“Don’t eat that, I’ve just bought it …”

 

I didn’t think I was really the person Mum’s The Word is aimed at. Chiefly because I’m not a mum. The friend I was going to take along with me, though, she is a mum to a six-month old baby. And for mum-to-a-six-month-old-baby related reasons she ended up unable to join me. So, not only was I childless but mum-less. This was going to be a long night.

 

I needn’t have worried, because Mum’s The Word is so universal you can’t help but laugh. Drawn from a similar vein as Grumpy Old Women type stage shows, it has a conversational, anecdotal style with set pieces along the way. Five chairs, five actors, a smattering of set and props. Simple but effective.

 

Gillian Taylforth kicks things off … by going in to labour. Her opening monologue about the agony and ecstasy of childbirth pretty much encapsulates the whole show – laugh out loud funny, moving and searingly truthful (testified by the knowing nods between the mothers around me).

 

All of the performances are strong, although some have more of a sense of a consistent character than others. Taylforth’s Robin tries to keep a connection with her partner; Tracy Shaw’s earth-mother Jill; Susie Fenwick as Deborah, desperate to get back to work and the ‘real world’.

 

Mandy Holliday is terrifically funny as Barbara, her changing rooms dash to retrieve little Desmond an eye-popping moment that has her fellow actors doubled over with laughter. Sally Ann Matthews also impresses as Alison. On the one hand, hilarious as the frazzled mum too stressed to remember to dress herself properly, on the other quietly desperate as the mother to a very poorly, very premature baby.

 

I may not be a mother, but I have a mother.

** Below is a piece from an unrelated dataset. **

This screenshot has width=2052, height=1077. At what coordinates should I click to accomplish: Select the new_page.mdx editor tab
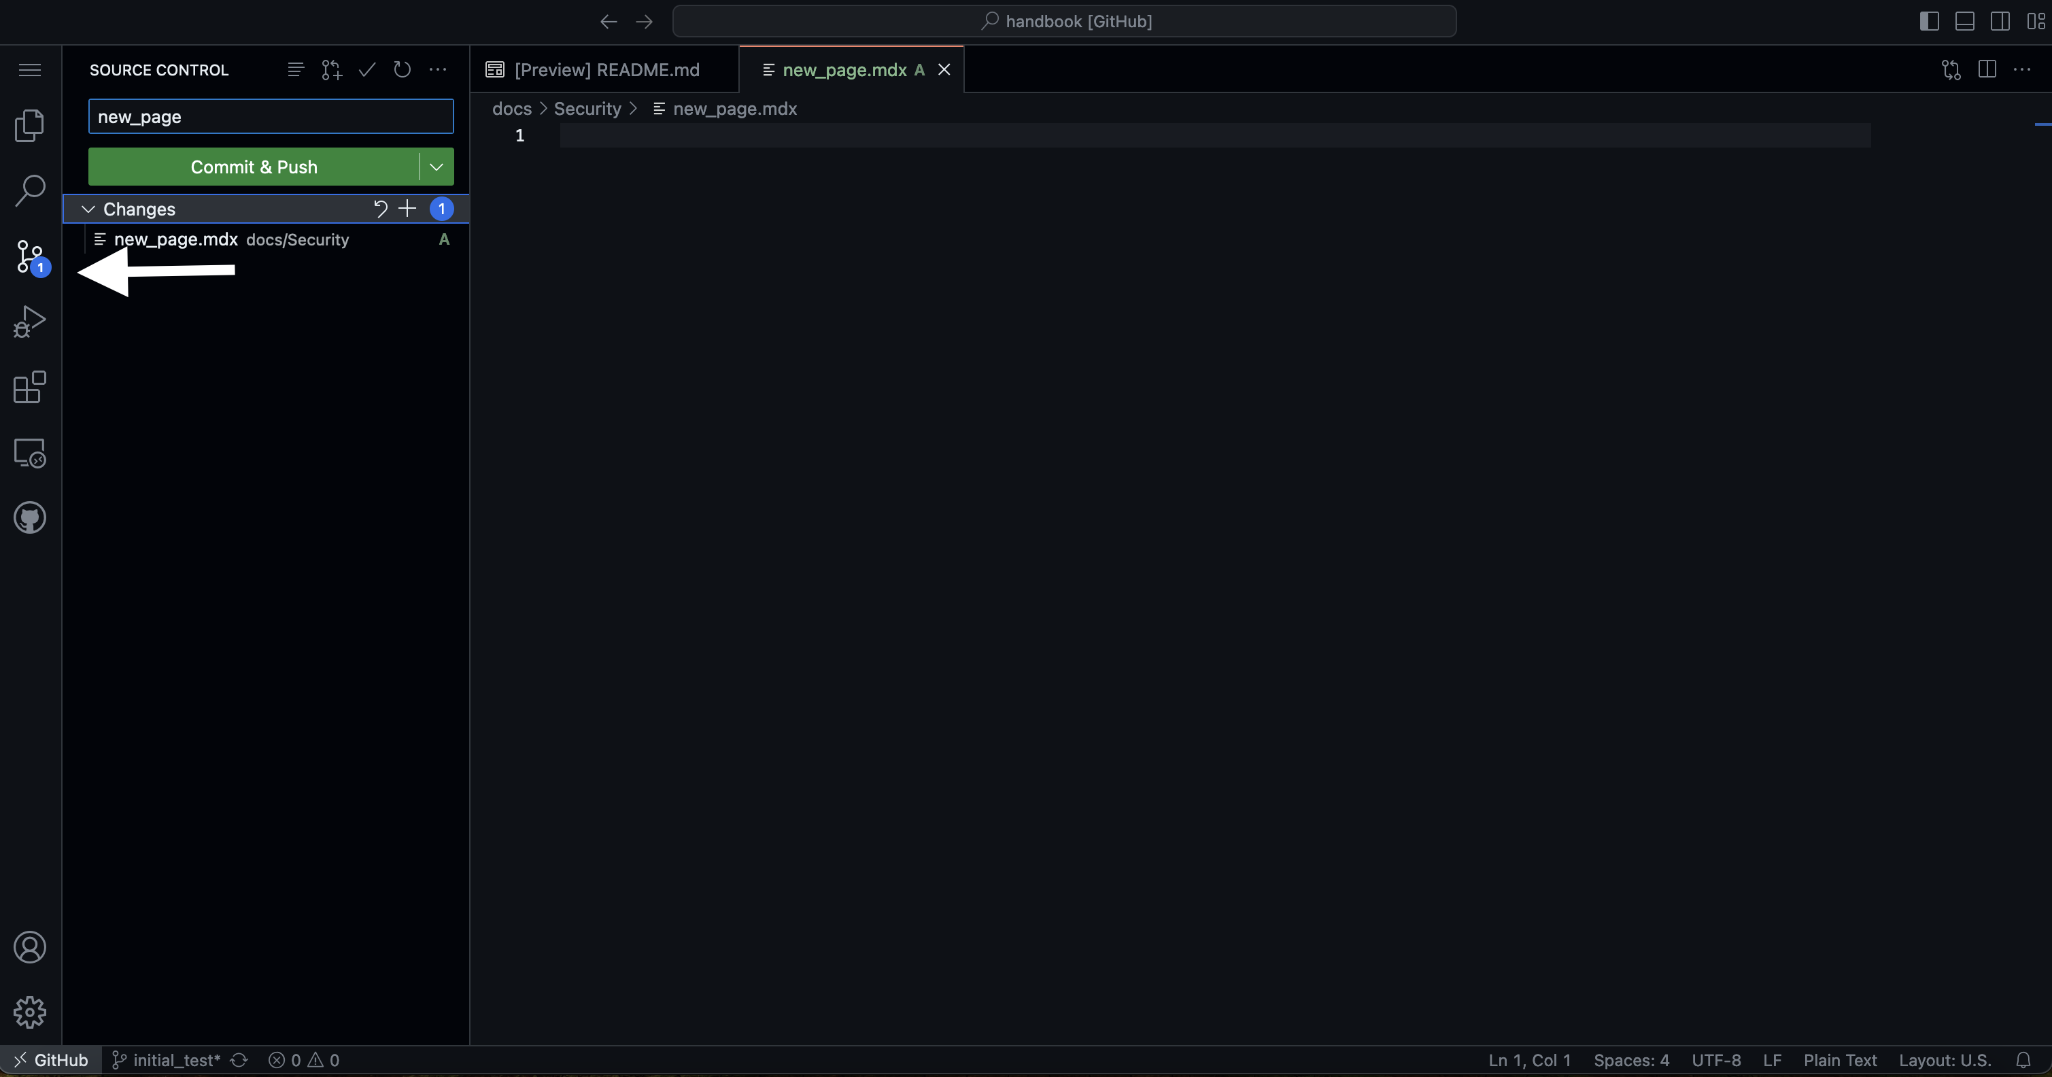point(844,70)
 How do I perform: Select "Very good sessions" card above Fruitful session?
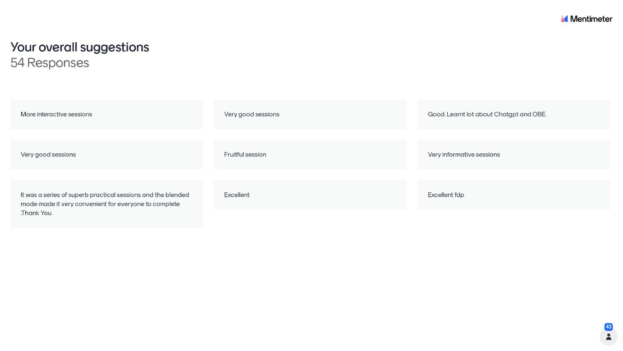click(x=310, y=114)
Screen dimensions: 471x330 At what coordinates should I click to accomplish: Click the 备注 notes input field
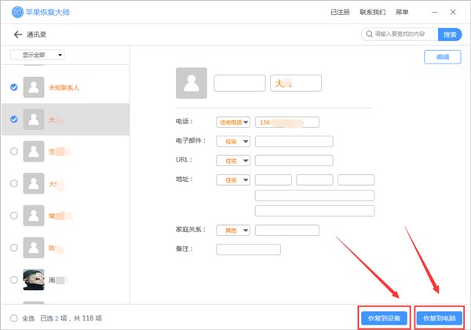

I may not have a child, but I was a child. As were we all. And here lies the key to the show’s huge worldwide success – no matter what your situation, you can relate to it in some way. And those sections that you have no first-hand knowledge or experience of (ie, being engulfed by the contents of the nappy soak bucket!) are delivered with such panache you laugh/grimace/are moved anyway.

 

Funny and emotional, Mum’s The Word is worth a look ... don't keep it to yourself.